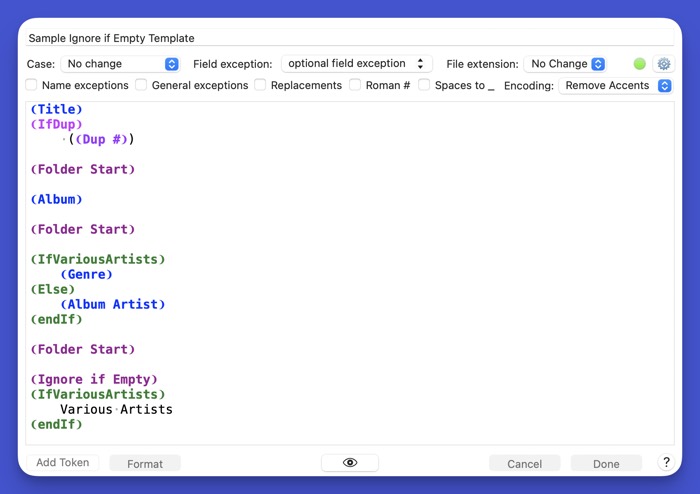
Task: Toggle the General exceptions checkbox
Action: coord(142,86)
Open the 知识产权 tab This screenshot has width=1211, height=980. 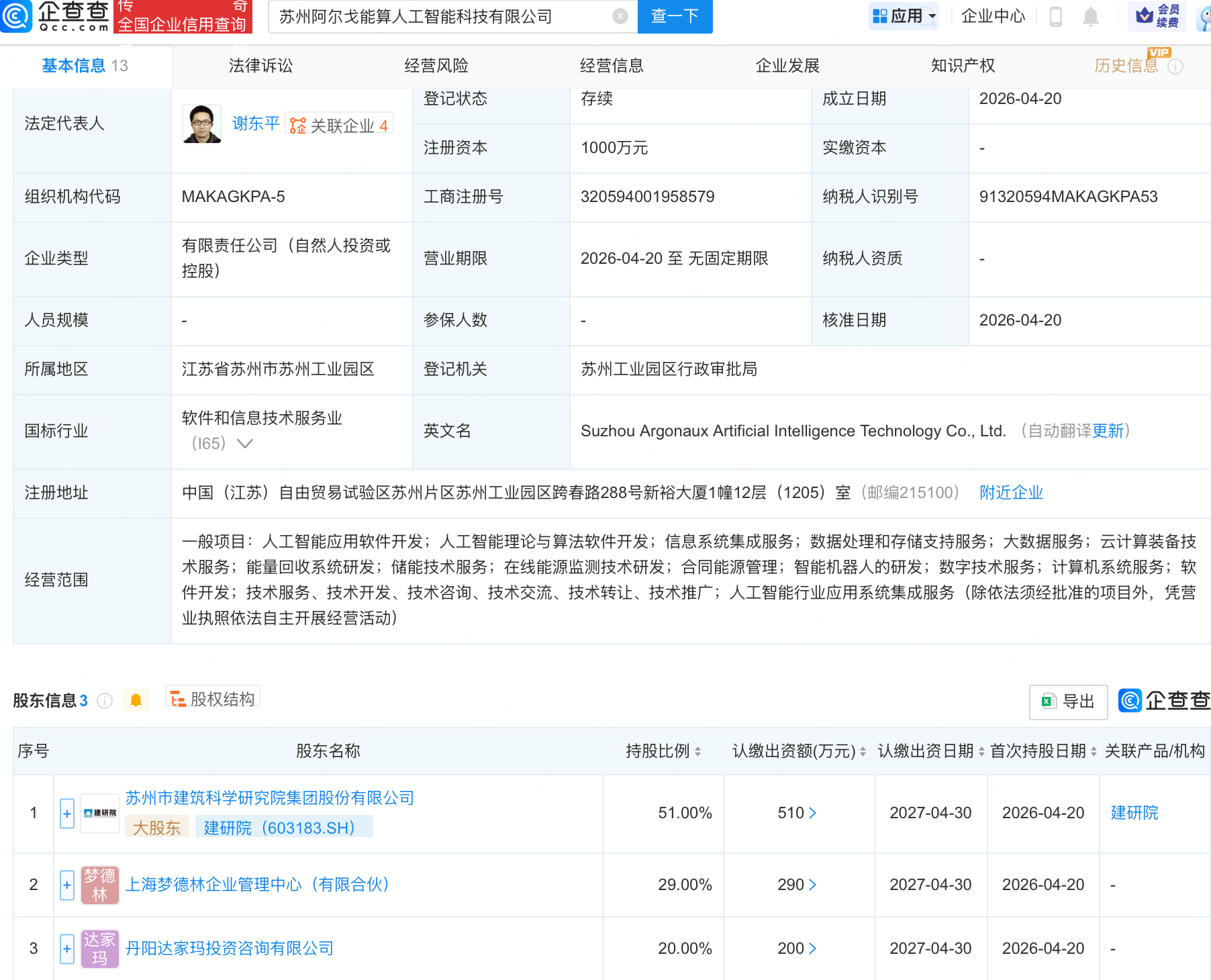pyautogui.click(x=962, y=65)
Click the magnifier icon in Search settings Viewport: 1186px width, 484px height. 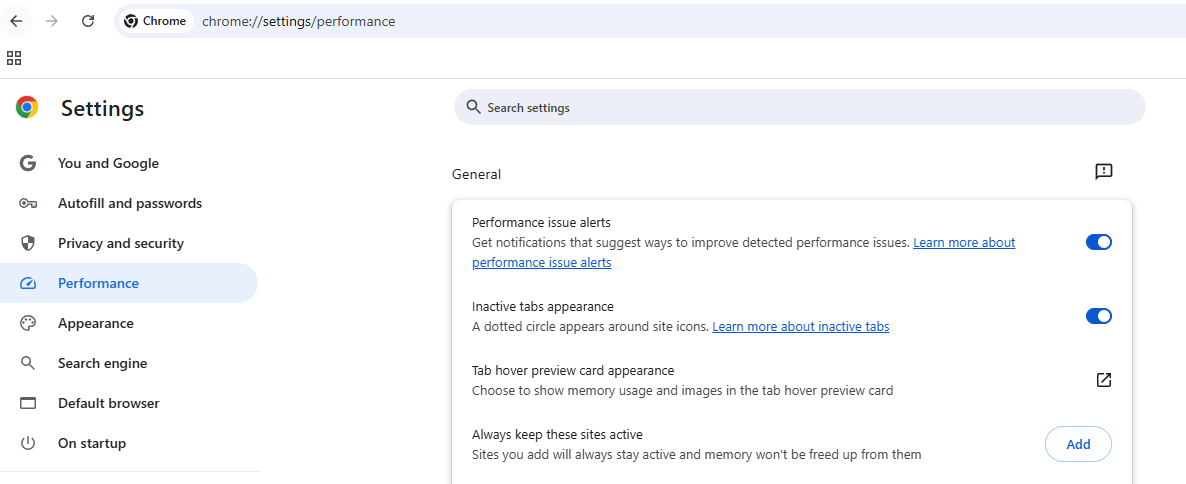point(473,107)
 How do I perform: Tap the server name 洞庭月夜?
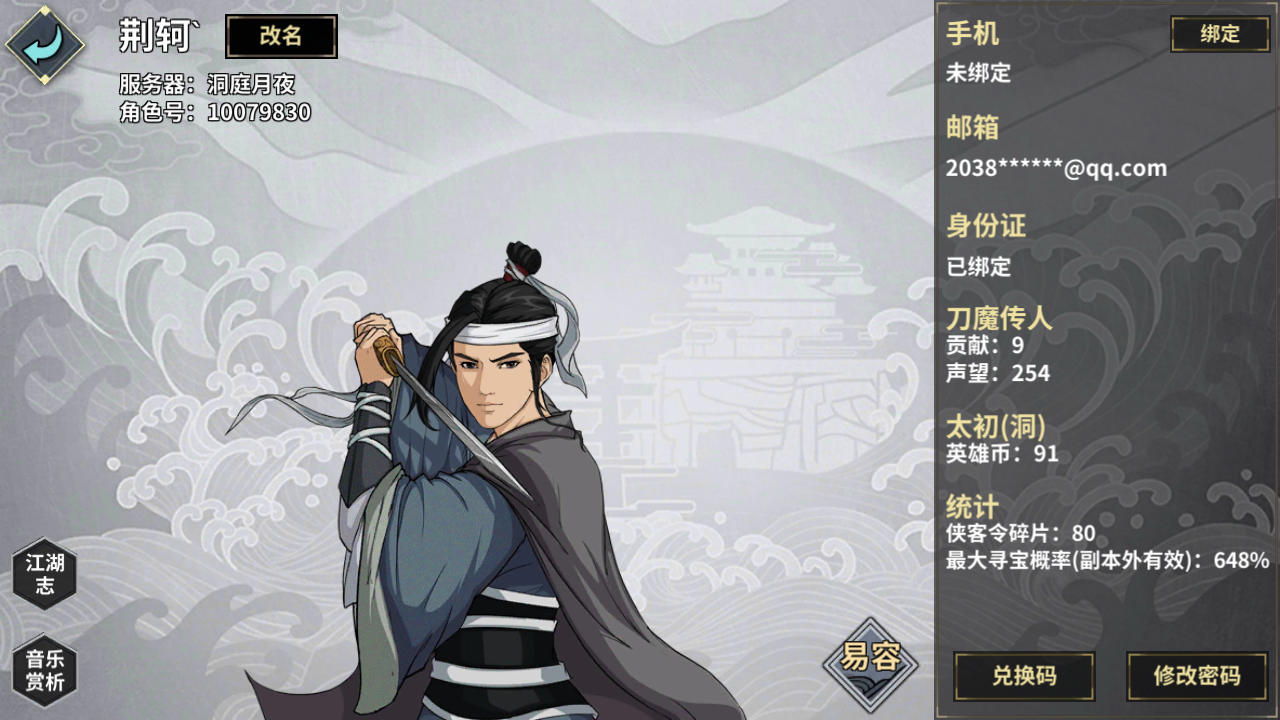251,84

* * *

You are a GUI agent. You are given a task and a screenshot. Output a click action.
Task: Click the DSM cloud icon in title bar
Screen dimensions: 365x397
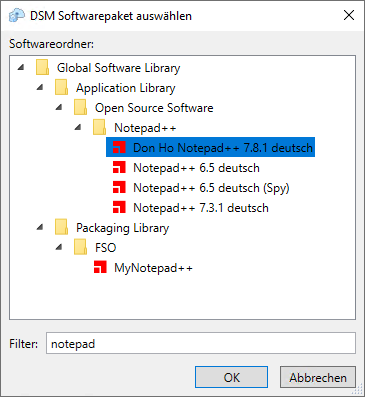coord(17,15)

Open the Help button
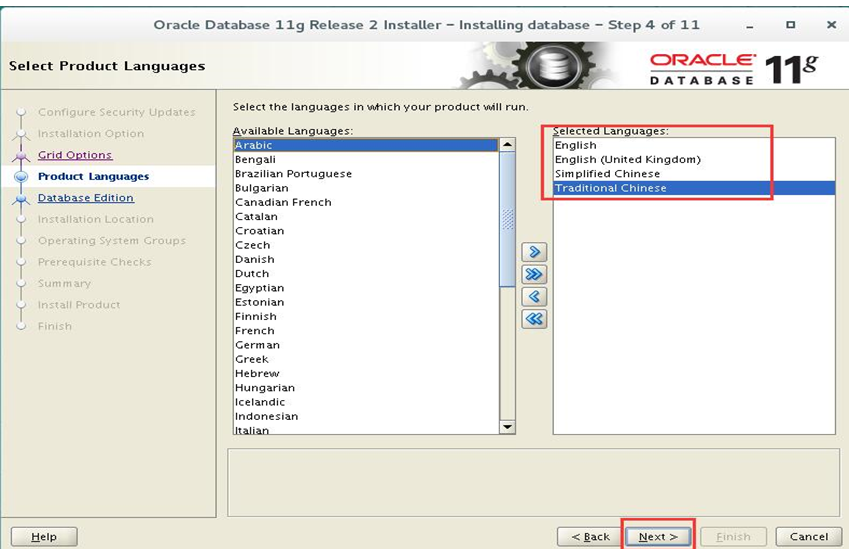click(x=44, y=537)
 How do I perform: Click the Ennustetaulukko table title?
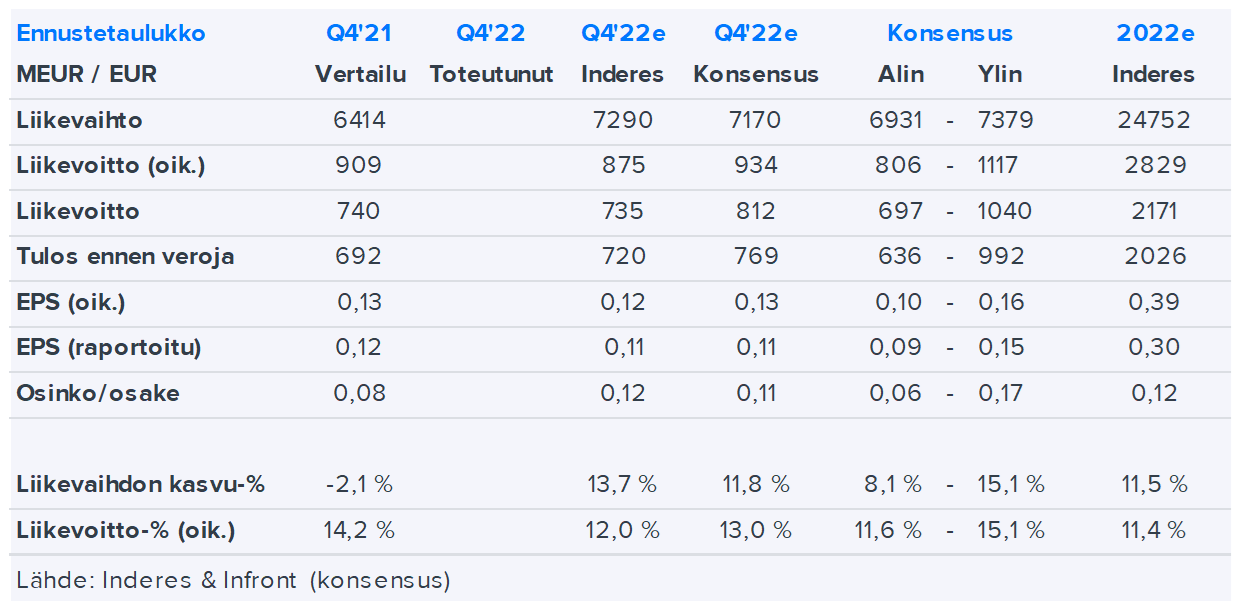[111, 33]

[WHAT IS ASKED]:
Gather each line of the records above that contains the word "title", and copy those lines out.

[COMPLETED EXERCISE]:
Task: Click the DSM cloud icon in title bar
 How do I perform: Click the Ennustetaulukko table title?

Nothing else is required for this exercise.